**DIE AUFGABEN**.
1. In welchem Jahr spielt die Handlung laut dem Text über Airas Varamo?
2. Gib den Abschnitt im Text über Airas Varamo von „Fiktion und Falschgeld“ bis einschließlich „gemacht haben soll.“ wortgetreu wieder.
3. Prüfe, ob die folgenden Aussagen mit dem Text über Airas Varamo übereinstimmen. Antworte jeweils mit Ja oder Nein und zitiere die entscheidenden Worte.
(a) Varamo ist 50 Jahre alt.
(b) Varamo erhält sein Gehalt in echtem Geld.
(c) Das Gedicht trägt den Titel „Der Gesang des jungfräulichen Kindes“.

**VORGEGEBENER TEXT**.
===============

César Aira: Varamo

Fiktion und Falschgeld

Zu César Airas „Die nächtliche Erleuchtung des Staatsdieners Varamo“

Es ist Zahltag und Dienstschluss für den 50jährigen „drittrangigen Schreiber“ Varamo, der in einem Ministerium  der Stadt Colón seine unbedeutende Arbeit verrichtet, die an der  karibischen Seite des neu gebauten Panamakanales liegt. Wir befinden uns mit dieser Figur im Jahr 1923. Dem Staatsdiener wird zu seinem großen Entsetzen sein Gehalt in Falschgeld („zweihundert Pesos“) ausbezahlt. Die Novelle erzählt uns nun von seinem Feierabend bis zum Verfassen eines avantgardistischen Gedichts mit dem nichtsagenden, hochtrabenden Titel  „Der Gesang des jungfräulichen Kindes“, das ihn berühmt gemacht haben soll.

===============

**BEREITGESTELLTES MATERIAL**.
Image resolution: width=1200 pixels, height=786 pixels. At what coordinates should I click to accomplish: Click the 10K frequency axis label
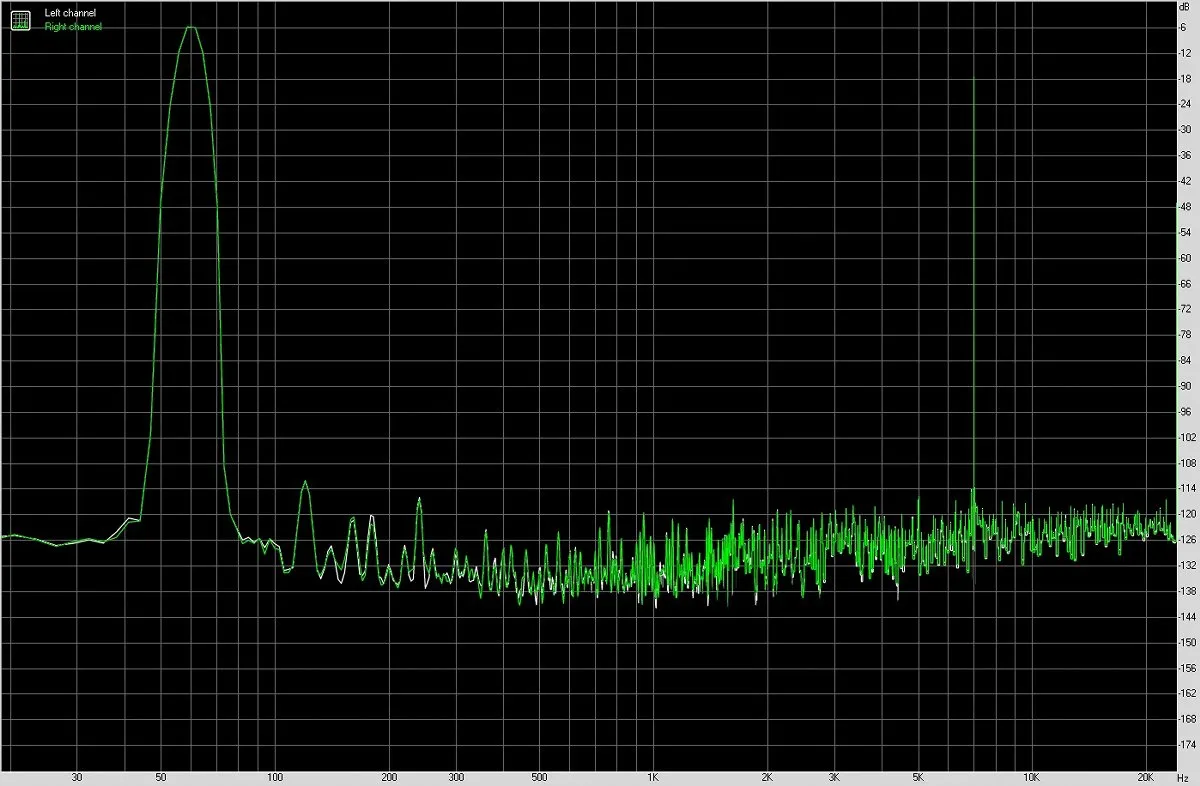point(1031,776)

===============

**ANTWORTEN JE AUFGABE**.
1. Im Jahr 1923.

2.
Fiktion und Falschgeld

Zu César Airas „Die nächtliche Erleuchtung des Staatsdieners Varamo“

Es ist Zahltag und Dienstschluss für den 50jährigen „drittrangigen Schreiber“ Varamo, der in einem Ministerium  der Stadt Colón seine unbedeutende Arbeit verrichtet, die an der  karibischen Seite des neu gebauten Panamakanales liegt. Wir befinden uns mit dieser Figur im Jahr 1923. Dem Staatsdiener wird zu seinem großen Entsetzen sein Gehalt in Falschgeld („zweihundert Pesos“) ausbezahlt. Die Novelle erzählt uns nun von seinem Feierabend bis zum Verfassen eines avantgardistischen Gedichts mit dem nichtsagenden, hochtrabenden Titel  „Der Gesang des jungfräulichen Kindes“, das ihn berühmt gemacht haben soll.

3.
(a) Ja: „Es ist Zahltag und Dienstschluss für den 50jährigen“
(b) Nein: „Dem Staatsdiener wird zu seinem großen Entsetzen sein Gehalt in Falschgeld“
(c) Ja: „„Der Gesang des jungfräulichen Kindes““